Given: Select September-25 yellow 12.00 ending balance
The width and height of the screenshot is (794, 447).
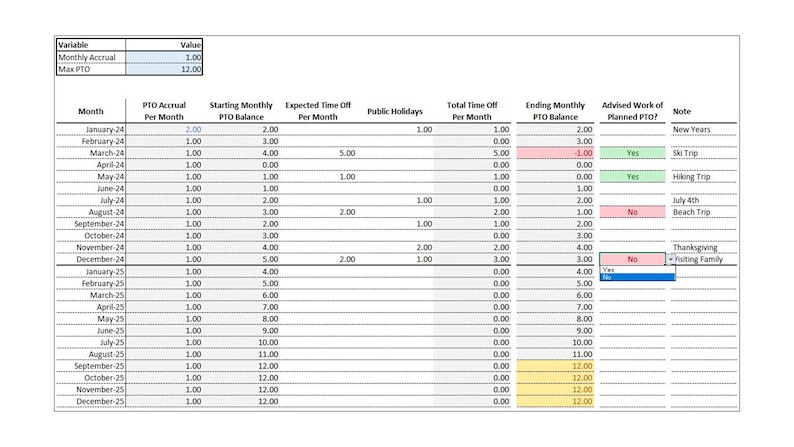Looking at the screenshot, I should tap(555, 366).
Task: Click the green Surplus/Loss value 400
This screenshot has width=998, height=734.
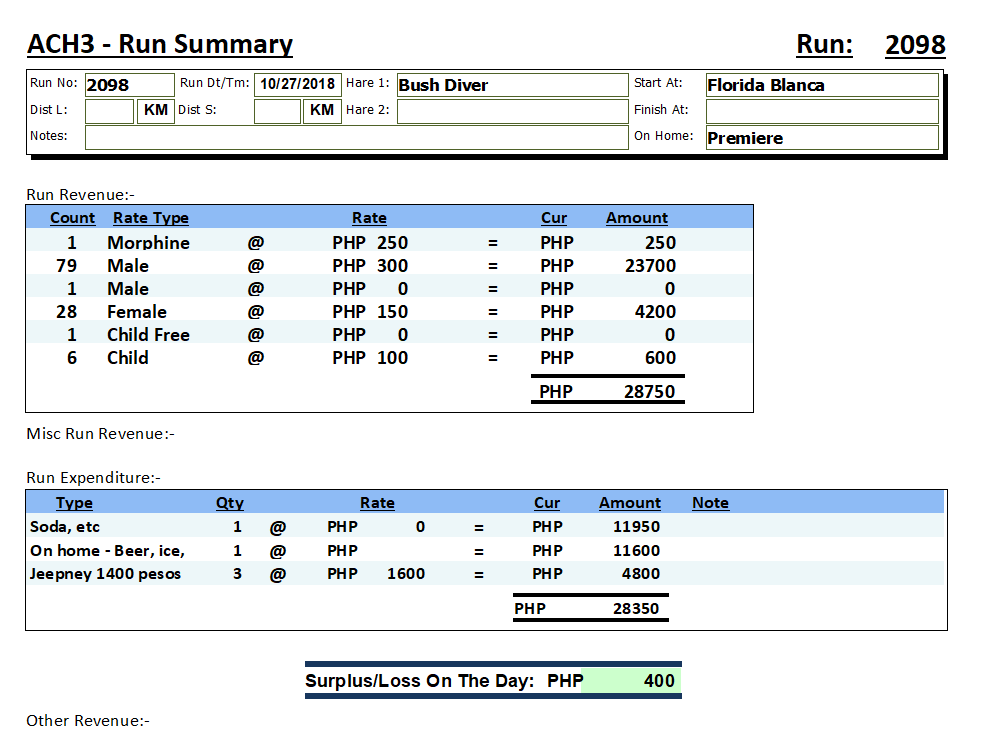Action: (630, 681)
++++++
JOB: Set down every line of the records above word for word, leaving out the pictures.

OUTPUT FOR THIS TASK:
Given: Select September-25 yellow 12.00 ending balance
The width and height of the screenshot is (794, 447).
Looking at the screenshot, I should tap(555, 366).
Task: Click the green Surplus/Loss value 400
This screenshot has width=998, height=734.
Action: (630, 681)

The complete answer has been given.